Living House Rules - October 19th 2021

- No character sheets: players simply write down one to three words as their background, typically rolling them on a table (I use this one for my Star Dogs game, I would use this one for a low fantasy deal). Current PCs: Captain Nashwa the Kitling Noble, Dorji the Scientist, Bill the Ex-Cop, AB1 the Diplomacy Droid (that's literally everything we wrote down at character generation, I have no idea whether they even have character sheets, I suppose wherever their take notes is where their character sheet is). Keeps the focus on the world, as I want my players to focus on exploring and having interesting experiences and avoid the pitfall of building super elaborate characters as it can get detrimental to the unpredictability of a cohesive world (ie: if the PCs die, it sucks more if we're super invested in them as TV Show characters), I believe.

- Saving Throws on occasions that warrant it. I might make a Luck Roll (d6, high is good for the players) type roll here and there, but besides these I'm good. A Save has the advantage of feeling like a desperate, hail-mary type thing. You don't roll to check for mundane stuff, you roll to save yourself from something really bad. It also makes it feel fair if something really bad happens after you failed your save.

- Violence is rare so far but happens. I don't want to go back to Hit Points, so for now I'm sticking with a more descriptive take, keeping in mind that I want to focus on consequences. If they're taking a risk that involves bodily harm, I'll let them know if they risk Injury or Death. If they're injured, it makes everything riskier, and fighting when injured is almost a guaranteed risk of Death. I have my own little procedures for stuff like surprise and initiative but I like to keep them secret. The only aspect where I want full transparency is "what you risk if you pursue that course of action", which I made explicit above. Everything else is fair game in a combat situation. I want to remember to target their equipment, to have NPCs use strategy/tactics, and to make the environment more dynamic. By the way, I try never to stop describing stuff and rely on "attack rolls" or what not. Violence happens in the same time frame and freeform description mode as peaceful situations. There's just the added detail of warning for Injury or Death if I call for a Save.

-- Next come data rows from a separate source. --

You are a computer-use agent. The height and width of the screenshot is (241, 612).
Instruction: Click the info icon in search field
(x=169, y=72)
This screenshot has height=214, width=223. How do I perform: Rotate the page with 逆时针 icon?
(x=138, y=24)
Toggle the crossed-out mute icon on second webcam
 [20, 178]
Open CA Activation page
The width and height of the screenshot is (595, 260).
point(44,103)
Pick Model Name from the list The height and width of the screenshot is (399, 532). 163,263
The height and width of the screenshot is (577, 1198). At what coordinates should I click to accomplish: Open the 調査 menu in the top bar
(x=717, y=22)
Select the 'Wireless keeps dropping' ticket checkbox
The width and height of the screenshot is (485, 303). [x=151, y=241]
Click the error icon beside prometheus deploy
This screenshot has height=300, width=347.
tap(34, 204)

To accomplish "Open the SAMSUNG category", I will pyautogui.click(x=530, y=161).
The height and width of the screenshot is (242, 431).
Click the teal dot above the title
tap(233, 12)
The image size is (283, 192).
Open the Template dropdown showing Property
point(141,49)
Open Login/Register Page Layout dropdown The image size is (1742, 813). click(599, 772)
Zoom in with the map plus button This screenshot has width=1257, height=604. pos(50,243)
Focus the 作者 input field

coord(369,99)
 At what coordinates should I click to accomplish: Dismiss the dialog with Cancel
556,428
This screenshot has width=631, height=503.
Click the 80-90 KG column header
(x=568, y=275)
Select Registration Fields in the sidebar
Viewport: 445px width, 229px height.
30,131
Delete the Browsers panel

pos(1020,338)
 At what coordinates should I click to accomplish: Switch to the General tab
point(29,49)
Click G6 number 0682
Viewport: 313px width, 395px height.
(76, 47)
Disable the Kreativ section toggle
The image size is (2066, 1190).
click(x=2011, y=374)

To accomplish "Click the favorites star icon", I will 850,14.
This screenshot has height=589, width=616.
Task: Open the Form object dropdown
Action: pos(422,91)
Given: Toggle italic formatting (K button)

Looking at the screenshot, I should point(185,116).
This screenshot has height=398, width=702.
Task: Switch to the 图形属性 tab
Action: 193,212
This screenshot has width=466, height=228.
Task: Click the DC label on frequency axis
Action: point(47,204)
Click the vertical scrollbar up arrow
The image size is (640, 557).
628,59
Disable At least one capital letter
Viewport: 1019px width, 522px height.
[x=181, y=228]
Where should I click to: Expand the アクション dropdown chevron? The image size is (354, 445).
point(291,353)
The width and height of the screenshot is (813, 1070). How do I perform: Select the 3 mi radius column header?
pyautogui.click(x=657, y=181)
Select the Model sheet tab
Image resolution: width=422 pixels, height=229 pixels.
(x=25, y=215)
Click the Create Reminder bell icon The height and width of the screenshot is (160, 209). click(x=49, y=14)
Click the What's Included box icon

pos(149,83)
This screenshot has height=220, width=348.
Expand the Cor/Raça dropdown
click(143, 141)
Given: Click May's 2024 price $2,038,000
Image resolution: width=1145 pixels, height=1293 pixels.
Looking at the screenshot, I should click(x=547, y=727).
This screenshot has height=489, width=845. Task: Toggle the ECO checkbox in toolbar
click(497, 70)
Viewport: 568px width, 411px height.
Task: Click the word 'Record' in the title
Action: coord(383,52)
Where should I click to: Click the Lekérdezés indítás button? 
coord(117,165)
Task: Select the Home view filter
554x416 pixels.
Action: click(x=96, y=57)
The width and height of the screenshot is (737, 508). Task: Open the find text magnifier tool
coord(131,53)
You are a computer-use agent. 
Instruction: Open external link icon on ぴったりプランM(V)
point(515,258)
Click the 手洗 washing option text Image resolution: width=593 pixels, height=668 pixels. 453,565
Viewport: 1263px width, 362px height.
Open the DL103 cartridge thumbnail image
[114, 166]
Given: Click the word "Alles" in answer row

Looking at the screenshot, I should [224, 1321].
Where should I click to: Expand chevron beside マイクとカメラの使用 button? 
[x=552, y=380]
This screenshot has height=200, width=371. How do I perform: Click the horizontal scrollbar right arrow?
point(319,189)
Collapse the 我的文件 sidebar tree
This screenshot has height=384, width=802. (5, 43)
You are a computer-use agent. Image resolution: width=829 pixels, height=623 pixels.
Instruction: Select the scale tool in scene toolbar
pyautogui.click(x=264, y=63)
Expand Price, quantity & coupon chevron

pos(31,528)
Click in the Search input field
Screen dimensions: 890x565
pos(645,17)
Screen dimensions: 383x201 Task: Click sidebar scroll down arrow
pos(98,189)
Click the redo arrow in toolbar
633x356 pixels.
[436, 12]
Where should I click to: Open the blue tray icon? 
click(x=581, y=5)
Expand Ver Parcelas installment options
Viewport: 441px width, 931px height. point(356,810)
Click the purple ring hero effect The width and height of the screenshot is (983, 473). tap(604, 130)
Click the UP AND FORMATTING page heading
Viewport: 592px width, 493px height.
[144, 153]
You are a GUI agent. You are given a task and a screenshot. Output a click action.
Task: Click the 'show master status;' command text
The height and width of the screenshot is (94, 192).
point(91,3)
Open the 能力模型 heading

- Experience is a diegetic thing only in my games at this point. I don't use any sort of XP or levelling system. PCs start out competent and they evolve through their experiences and memories, building allies, relationships and usually some amount of wealth. Speaking of wealth, I love to use 24XX's semi-abstracted money system, with what I call MEGA CREDITS in the Star Dogs setting. It'd work in a Cyberpunk one too, though might be slightly trickier if I wanted to represent the down to earth grittiness of something like Warhammer Fantasy.